Under the hood of a DH project

Any DH project has three major components: materials, processing, and presentation.

  1. Materials have to be put into digital* formats so that they are computationally** controllable. This requires the digitalisation of (or creation of born-digital) materials and will have implications for intellectual property, access, sustainability, and use. In Drucker's words, they way in which materials become digital matters. 
  2. Processing in DH are the computational methods and tools used to process the materials.
  3. Presentation often makes use of online platforms like blogs, websites on tools like Wordpress, or on Omeka S. Design decisions like graphic styling affect how research is received and require work and skill.

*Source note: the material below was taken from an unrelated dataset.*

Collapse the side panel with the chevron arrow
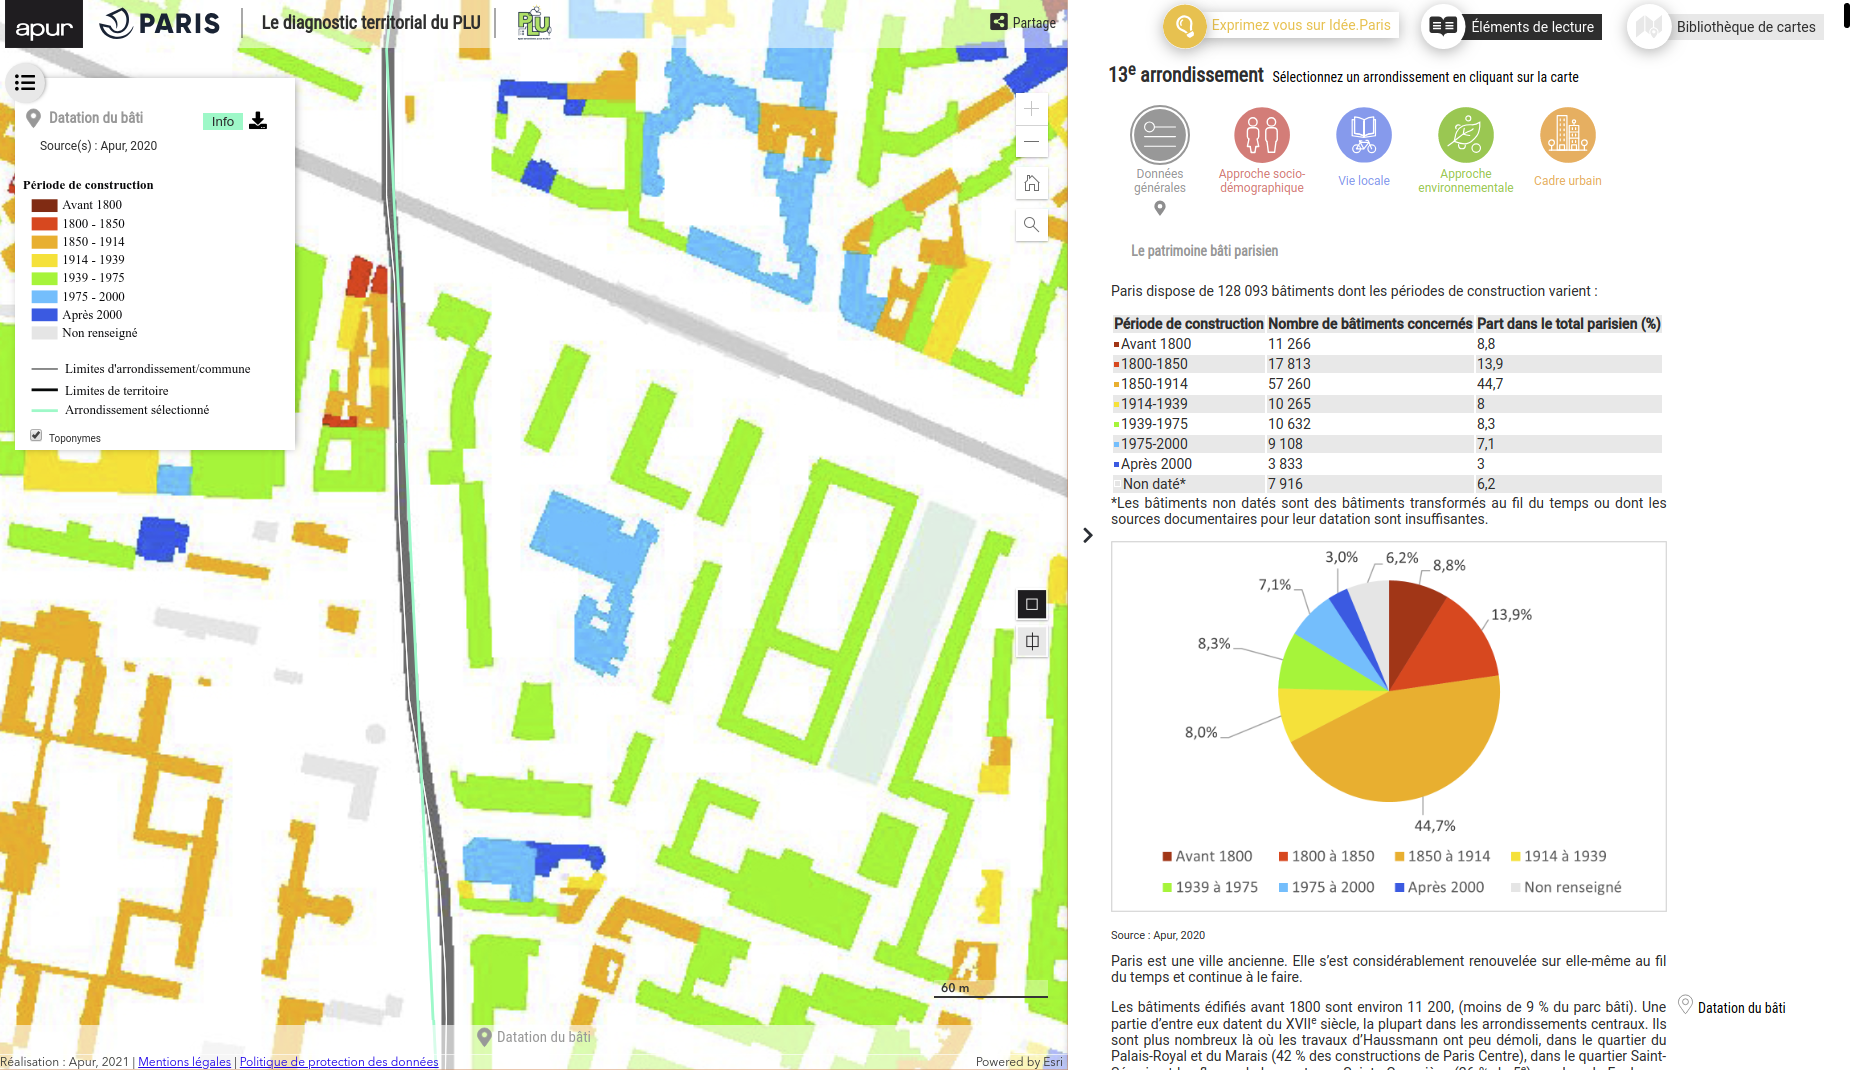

Digital methods can be learned gradually and build in complexity. Our training calendar or custom training opportunities can provide assistance. Also see our guidance on creating a digital collection/exhibition on Omeka S.

Then there are the activities fundamental to the design and implementation of DH research. These activities make it possible for automated algorithmic processes to work with humanistic artefacts in digital format.

  • Mediation/remediation involves making analog materials, e.g., maps or manuscripts, available in digital format or creating born-digital materials. This creates information in a file format that a computer can process. DH projects often make use of both analog and born-digital materials.
  • Datafication/modeling is the process of turning material into quantifiable and/or discrete data. This depends on modeling: what are the assumptions that are built into deciding what can be extracted from the materials, e.g., text or an artefact? What terms can be used to represent or describe a research object? Data modeling plays an important role in the intersection of values and biases and the interpretative work central to the humanities in dialogue with technological methods.
  • Processing/analytics involves the automation of counting, sorting, or analysing through computational processing.
  • Presentation/display of results are often found in digital format, sometimes online as visualisations, maps, diagrams, stories, articles, or exhibits, and sometimes in analog or hybrid formats. Interface design embodies decisions about what is important in the results and what is not.
  • Sustainability/preservation must be taken into account during the planning and design stages of the research project, e.g., the amount of resources and expertise needed, or the intellectual property involved, as well as privacy and other regulations in sharing and preserving research results. Digital projects are usually costly to produce and maintain. Read more about digital preservation.

DH projects can be as simple as a set of files stored in a database of file structure where it can be accessed by a user interface like a browser. It can be more complex and involved a network of repositories of materials that can be analysed with algorithms and AI engines that index terms, code and data. Creating a DH research project starts much like any other research project. Here is a quick checklist:

  • Define your research question.
  • List the materials to which you have access and describe their current format.
  • Assess the intellectual property, privacy, and ethical issues for these materials.
  • Determine which aspects of your research will lend themselves to quantitative and which to qualitative processes.
  • Decide what digital formats will aid your research, e.g., scanning or imaging.
  • Develop a workflow.
  • Figure out what skills and tasks you can do yourself and where you will need training or assistance.
  • Develop a work plan and budget with a realistic timeline. 

*Digital refers to information in binary form.
** Computational refers to processes performed by algorithms.